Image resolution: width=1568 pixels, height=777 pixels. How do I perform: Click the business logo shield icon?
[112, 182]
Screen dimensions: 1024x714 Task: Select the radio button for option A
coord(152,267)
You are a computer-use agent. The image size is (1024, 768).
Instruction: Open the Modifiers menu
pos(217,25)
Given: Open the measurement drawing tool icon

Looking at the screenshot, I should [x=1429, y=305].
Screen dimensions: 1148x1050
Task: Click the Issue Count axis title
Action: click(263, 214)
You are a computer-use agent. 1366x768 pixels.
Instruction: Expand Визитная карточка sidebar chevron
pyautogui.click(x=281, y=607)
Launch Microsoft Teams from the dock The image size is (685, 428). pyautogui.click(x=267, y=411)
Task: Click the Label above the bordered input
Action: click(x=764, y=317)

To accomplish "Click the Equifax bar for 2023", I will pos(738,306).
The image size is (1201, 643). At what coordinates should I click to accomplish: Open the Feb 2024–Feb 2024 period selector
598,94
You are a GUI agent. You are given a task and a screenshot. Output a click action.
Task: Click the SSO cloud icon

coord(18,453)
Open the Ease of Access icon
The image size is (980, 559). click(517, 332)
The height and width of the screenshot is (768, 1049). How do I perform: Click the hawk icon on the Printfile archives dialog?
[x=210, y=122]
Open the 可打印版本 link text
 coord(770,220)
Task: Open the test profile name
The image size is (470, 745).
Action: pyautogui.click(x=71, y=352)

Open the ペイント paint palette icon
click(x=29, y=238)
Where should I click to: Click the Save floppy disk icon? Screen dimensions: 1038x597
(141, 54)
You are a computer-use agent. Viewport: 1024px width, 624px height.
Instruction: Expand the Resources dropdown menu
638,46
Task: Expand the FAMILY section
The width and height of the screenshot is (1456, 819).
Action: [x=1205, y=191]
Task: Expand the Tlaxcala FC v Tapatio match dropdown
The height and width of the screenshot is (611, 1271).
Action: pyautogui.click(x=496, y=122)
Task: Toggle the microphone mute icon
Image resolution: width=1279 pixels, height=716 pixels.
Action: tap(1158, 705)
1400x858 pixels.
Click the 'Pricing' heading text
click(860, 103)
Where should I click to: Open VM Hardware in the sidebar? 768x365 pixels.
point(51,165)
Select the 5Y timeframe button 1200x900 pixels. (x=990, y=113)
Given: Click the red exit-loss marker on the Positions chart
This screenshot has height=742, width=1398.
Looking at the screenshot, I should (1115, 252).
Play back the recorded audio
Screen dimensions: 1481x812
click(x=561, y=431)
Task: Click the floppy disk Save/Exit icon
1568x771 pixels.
◆ ◆ ◆ ◆ ◆
Every line of the material above that has the string "agent" needs pulling out.

You are a computer-use agent. The image size is (1024, 768).
You are a computer-use agent. 1366x768 pixels.
You are a GUI agent. You are given a task and a screenshot. Output a click action.
You are a computer-use agent. Viewport: 1024px width, 624px height.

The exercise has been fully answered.